ECLI:NL:RBNNE:2024:4863

Rechtbank Noord-Nederland

Datum uitspraak
3 december 2024
Publicatiedatum
11 december 2024
Zaaknummer
18-850106-15
Instantie
Rechtbank Noord-Nederland
Type
Uitspraak
Rechtsgebied
Strafrecht
Procedures
  • Beschikking
Vindplaatsen
  • Rechtspraak.nl
AI samenvatting door LexboostAutomatisch gegenereerd

Verlenging van de terbeschikkingstelling van een veroordeelde met een jaar na afwijzing van het aanhoudingsverzoek

In deze zaak heeft de Rechtbank Noord-Nederland op 3 december 2024 uitspraak gedaan over de verlenging van de terbeschikkingstelling van een veroordeelde, die in 2016 was veroordeeld voor afpersing en diefstal met geweld. De officier van justitie had op 16 oktober 2024 gevorderd om de termijn van terbeschikkingstelling met twee jaren te verlengen. Tijdens de zitting op 19 november 2024 waren de veroordeelde, zijn raadsman mr. A.R. Ytsma, de officier van justitie en deskundige mw. drs. E.W.M. van den Broek aanwezig. De rechtbank heeft de stukken bestudeerd, waaronder een rapport van de inrichting waar de veroordeelde verblijft.

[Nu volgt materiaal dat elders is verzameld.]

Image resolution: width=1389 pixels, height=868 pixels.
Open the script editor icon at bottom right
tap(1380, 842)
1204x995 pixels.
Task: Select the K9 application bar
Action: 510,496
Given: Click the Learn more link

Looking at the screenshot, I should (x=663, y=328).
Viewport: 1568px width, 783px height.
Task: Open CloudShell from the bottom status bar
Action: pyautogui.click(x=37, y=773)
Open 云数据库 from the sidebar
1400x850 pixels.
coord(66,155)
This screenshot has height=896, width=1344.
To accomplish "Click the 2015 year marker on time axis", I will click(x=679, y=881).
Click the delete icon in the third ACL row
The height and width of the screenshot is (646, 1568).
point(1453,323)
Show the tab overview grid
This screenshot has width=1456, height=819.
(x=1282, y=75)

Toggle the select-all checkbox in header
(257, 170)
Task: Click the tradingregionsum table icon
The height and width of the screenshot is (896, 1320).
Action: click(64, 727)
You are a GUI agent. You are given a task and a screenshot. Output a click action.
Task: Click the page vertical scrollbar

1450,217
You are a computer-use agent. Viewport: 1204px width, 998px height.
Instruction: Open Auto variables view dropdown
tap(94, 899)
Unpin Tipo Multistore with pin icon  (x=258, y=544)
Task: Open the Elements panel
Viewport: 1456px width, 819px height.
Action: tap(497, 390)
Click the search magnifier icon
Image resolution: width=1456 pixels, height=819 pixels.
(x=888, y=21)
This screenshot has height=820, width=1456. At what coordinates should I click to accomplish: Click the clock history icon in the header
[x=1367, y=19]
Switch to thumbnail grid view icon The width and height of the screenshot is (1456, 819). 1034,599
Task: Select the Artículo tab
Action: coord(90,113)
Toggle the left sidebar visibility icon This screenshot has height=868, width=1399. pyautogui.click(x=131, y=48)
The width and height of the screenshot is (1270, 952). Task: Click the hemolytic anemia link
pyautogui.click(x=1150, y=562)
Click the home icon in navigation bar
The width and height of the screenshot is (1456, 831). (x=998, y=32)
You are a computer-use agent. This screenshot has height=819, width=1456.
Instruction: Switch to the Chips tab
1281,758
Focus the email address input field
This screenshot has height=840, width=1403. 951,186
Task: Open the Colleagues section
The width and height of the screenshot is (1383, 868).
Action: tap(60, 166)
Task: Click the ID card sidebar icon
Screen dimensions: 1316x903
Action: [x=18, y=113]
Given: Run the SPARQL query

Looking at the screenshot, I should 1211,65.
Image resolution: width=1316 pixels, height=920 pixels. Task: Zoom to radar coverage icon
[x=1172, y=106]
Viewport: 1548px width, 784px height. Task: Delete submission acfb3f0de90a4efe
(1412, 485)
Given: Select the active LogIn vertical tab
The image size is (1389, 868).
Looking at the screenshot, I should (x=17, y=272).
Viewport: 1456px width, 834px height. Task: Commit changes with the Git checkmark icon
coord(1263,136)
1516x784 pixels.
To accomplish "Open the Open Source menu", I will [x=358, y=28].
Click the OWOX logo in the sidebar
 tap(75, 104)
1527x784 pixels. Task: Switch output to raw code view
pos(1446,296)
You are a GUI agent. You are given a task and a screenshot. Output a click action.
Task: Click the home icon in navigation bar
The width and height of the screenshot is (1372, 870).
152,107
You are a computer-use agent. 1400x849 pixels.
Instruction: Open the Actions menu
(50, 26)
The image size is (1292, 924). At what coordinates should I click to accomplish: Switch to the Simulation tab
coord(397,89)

De rechtbank oordeelde dat de veiligheid van anderen vereist dat de termijn van de dwangmaatregel wordt verlengd. De veroordeelde, die gediagnosticeerd is met een antisociale persoonlijkheidsstoornis, heeft zich in het verleden onttrokken aan behandelingen en vertoonde problematisch gedrag tijdens zijn transmurale verlof. Ondanks positieve ontwikkelingen in zijn werk en opleiding, zijn er ernstige zorgen over zijn gedrag en de kans op recidive. De rechtbank heeft het verzoek van de raadsman tot aanhouding van de zaak afgewezen en besloot de terbeschikkingstelling met één jaar te verlengen, met de nadruk dat dit niet betekent dat de maatregel na dat jaar automatisch voorwaardelijk zal worden beëindigd.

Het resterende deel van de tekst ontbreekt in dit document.